### [Work instructions]
Please copy each of the following rows exactly as it appears.

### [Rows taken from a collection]
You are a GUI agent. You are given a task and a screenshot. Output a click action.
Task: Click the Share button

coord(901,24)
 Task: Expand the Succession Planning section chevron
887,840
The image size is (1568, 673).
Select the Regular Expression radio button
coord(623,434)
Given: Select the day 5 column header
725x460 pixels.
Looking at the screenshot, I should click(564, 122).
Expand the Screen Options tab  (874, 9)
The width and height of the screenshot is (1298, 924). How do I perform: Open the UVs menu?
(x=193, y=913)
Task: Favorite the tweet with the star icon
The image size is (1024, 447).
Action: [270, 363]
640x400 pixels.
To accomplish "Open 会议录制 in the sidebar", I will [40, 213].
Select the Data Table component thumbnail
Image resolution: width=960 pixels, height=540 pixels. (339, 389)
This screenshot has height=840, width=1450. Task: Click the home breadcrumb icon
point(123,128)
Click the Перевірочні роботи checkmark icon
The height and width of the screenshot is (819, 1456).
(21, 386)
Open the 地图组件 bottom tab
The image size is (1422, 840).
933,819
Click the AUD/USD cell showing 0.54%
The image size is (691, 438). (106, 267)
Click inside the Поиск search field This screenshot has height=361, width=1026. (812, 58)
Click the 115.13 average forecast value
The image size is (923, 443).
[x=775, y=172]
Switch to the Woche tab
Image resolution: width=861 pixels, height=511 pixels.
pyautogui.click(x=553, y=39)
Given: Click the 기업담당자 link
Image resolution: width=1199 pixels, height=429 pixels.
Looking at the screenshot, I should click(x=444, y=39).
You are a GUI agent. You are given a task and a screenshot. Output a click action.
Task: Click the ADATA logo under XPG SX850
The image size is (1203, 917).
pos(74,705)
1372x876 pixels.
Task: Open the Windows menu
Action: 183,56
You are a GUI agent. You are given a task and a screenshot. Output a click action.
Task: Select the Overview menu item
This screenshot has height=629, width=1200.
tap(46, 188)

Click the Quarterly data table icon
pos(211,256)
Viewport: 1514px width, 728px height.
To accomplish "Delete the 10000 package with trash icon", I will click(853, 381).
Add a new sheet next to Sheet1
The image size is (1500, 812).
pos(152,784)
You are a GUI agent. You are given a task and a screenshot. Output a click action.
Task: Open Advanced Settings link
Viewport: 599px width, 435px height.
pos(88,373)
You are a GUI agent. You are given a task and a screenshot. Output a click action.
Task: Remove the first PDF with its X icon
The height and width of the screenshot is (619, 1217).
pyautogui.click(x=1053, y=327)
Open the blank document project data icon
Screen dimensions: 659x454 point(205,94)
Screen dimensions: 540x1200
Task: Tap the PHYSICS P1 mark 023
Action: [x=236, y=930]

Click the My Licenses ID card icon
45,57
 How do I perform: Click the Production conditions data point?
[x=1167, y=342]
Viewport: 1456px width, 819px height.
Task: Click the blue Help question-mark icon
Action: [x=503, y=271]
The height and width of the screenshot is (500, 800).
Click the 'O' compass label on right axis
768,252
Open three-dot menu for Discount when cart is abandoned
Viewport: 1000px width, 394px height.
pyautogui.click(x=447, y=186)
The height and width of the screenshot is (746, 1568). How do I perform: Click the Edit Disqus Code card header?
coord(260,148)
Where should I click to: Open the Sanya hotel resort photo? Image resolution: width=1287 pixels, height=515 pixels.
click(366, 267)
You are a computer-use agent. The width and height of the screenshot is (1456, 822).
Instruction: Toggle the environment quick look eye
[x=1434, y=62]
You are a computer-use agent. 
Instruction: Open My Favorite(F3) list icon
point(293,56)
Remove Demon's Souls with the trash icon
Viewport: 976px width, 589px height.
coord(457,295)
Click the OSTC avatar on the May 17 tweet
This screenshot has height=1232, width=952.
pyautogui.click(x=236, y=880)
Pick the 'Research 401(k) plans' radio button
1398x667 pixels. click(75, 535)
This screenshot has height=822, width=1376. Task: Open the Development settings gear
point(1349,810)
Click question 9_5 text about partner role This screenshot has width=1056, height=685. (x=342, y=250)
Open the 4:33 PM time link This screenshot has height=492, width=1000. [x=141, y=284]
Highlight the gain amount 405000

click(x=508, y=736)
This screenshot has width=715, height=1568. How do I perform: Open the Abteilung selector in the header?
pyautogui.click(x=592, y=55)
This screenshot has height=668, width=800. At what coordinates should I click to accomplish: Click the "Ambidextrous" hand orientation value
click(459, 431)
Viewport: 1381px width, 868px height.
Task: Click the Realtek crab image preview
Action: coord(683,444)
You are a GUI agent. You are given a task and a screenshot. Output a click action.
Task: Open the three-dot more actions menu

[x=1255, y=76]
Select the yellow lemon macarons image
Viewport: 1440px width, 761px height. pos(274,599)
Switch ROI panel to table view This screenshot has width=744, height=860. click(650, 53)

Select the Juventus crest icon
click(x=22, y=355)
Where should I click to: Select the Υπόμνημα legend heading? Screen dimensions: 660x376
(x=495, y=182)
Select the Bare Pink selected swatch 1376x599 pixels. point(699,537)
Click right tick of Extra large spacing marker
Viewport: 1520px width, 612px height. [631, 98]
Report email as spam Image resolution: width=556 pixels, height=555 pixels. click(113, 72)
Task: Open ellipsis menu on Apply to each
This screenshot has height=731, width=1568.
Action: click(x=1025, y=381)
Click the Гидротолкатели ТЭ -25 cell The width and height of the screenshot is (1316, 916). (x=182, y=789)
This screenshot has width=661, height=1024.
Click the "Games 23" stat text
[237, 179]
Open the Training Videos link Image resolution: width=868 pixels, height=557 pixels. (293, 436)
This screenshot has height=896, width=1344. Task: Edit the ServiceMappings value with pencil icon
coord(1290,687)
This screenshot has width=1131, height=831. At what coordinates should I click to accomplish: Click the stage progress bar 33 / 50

### [Reply]
You are a GUI agent. You are given a task and a screenshot. Output a click action.
Task: Click the Share button

coord(901,24)
 Task: Expand the Succession Planning section chevron
887,840
The image size is (1568, 673).
Select the Regular Expression radio button
coord(623,434)
Given: Select the day 5 column header
725x460 pixels.
Looking at the screenshot, I should click(564, 122).
Expand the Screen Options tab  (874, 9)
The width and height of the screenshot is (1298, 924). How do I perform: Open the UVs menu?
(x=193, y=913)
Task: Favorite the tweet with the star icon
The image size is (1024, 447).
Action: [270, 363]
640x400 pixels.
To accomplish "Open 会议录制 in the sidebar", I will [40, 213].
Select the Data Table component thumbnail
Image resolution: width=960 pixels, height=540 pixels. (339, 389)
This screenshot has height=840, width=1450. Task: Click the home breadcrumb icon
point(123,128)
Click the Перевірочні роботи checkmark icon
The height and width of the screenshot is (819, 1456).
(21, 386)
Open the 地图组件 bottom tab
The image size is (1422, 840).
933,819
Click the AUD/USD cell showing 0.54%
The image size is (691, 438). (106, 267)
Click inside the Поиск search field This screenshot has height=361, width=1026. (812, 58)
Click the 115.13 average forecast value
The image size is (923, 443).
[x=775, y=172]
Switch to the Woche tab
Image resolution: width=861 pixels, height=511 pixels.
pyautogui.click(x=553, y=39)
Given: Click the 기업담당자 link
Image resolution: width=1199 pixels, height=429 pixels.
Looking at the screenshot, I should click(x=444, y=39).
You are a GUI agent. You are given a task and a screenshot. Output a click action.
Task: Click the ADATA logo under XPG SX850
The image size is (1203, 917).
pos(74,705)
1372x876 pixels.
Task: Open the Windows menu
Action: 183,56
You are a GUI agent. You are given a task and a screenshot. Output a click action.
Task: Select the Overview menu item
This screenshot has height=629, width=1200.
tap(46, 188)

Click the Quarterly data table icon
pos(211,256)
Viewport: 1514px width, 728px height.
To accomplish "Delete the 10000 package with trash icon", I will click(853, 381).
Add a new sheet next to Sheet1
The image size is (1500, 812).
pos(152,784)
You are a GUI agent. You are given a task and a screenshot. Output a click action.
Task: Open Advanced Settings link
Viewport: 599px width, 435px height.
pos(88,373)
You are a GUI agent. You are given a task and a screenshot. Output a click action.
Task: Remove the first PDF with its X icon
The height and width of the screenshot is (619, 1217).
pyautogui.click(x=1053, y=327)
Open the blank document project data icon
Screen dimensions: 659x454 point(205,94)
Screen dimensions: 540x1200
Task: Tap the PHYSICS P1 mark 023
Action: [x=236, y=930]

Click the My Licenses ID card icon
45,57
 How do I perform: Click the Production conditions data point?
[x=1167, y=342]
Viewport: 1456px width, 819px height.
Task: Click the blue Help question-mark icon
Action: [x=503, y=271]
The height and width of the screenshot is (500, 800).
Click the 'O' compass label on right axis
768,252
Open three-dot menu for Discount when cart is abandoned
Viewport: 1000px width, 394px height.
pyautogui.click(x=447, y=186)
The height and width of the screenshot is (746, 1568). How do I perform: Click the Edit Disqus Code card header?
coord(260,148)
Where should I click to: Open the Sanya hotel resort photo? Image resolution: width=1287 pixels, height=515 pixels.
click(366, 267)
You are a computer-use agent. The width and height of the screenshot is (1456, 822).
Instruction: Toggle the environment quick look eye
[x=1434, y=62]
You are a computer-use agent. 
Instruction: Open My Favorite(F3) list icon
point(293,56)
Remove Demon's Souls with the trash icon
Viewport: 976px width, 589px height.
coord(457,295)
Click the OSTC avatar on the May 17 tweet
This screenshot has height=1232, width=952.
pyautogui.click(x=236, y=880)
Pick the 'Research 401(k) plans' radio button
1398x667 pixels. click(75, 535)
This screenshot has height=822, width=1376. Task: Open the Development settings gear
point(1349,810)
Click question 9_5 text about partner role This screenshot has width=1056, height=685. (x=342, y=250)
Open the 4:33 PM time link This screenshot has height=492, width=1000. [x=141, y=284]
Highlight the gain amount 405000

click(x=508, y=736)
This screenshot has width=715, height=1568. How do I perform: Open the Abteilung selector in the header?
pyautogui.click(x=592, y=55)
This screenshot has height=668, width=800. At what coordinates should I click to accomplish: Click the "Ambidextrous" hand orientation value
click(459, 431)
Viewport: 1381px width, 868px height.
Task: Click the Realtek crab image preview
Action: coord(683,444)
You are a GUI agent. You are given a task and a screenshot. Output a click action.
Task: Open the three-dot more actions menu

[x=1255, y=76]
Select the yellow lemon macarons image
Viewport: 1440px width, 761px height. pos(274,599)
Switch ROI panel to table view This screenshot has width=744, height=860. click(650, 53)

Select the Juventus crest icon
click(x=22, y=355)
Where should I click to: Select the Υπόμνημα legend heading? Screen dimensions: 660x376
(x=495, y=182)
Select the Bare Pink selected swatch 1376x599 pixels. point(699,537)
Click right tick of Extra large spacing marker
Viewport: 1520px width, 612px height. [631, 98]
Report email as spam Image resolution: width=556 pixels, height=555 pixels. click(113, 72)
Task: Open ellipsis menu on Apply to each
This screenshot has height=731, width=1568.
Action: click(x=1025, y=381)
Click the Гидротолкатели ТЭ -25 cell The width and height of the screenshot is (1316, 916). (x=182, y=789)
This screenshot has width=661, height=1024.
Click the "Games 23" stat text
[237, 179]
Open the Training Videos link Image resolution: width=868 pixels, height=557 pixels. (293, 436)
This screenshot has height=896, width=1344. Task: Edit the ServiceMappings value with pencil icon
coord(1290,687)
This screenshot has width=1131, height=831. At what coordinates should I click to accomplish: Click the stage progress bar 33 / 50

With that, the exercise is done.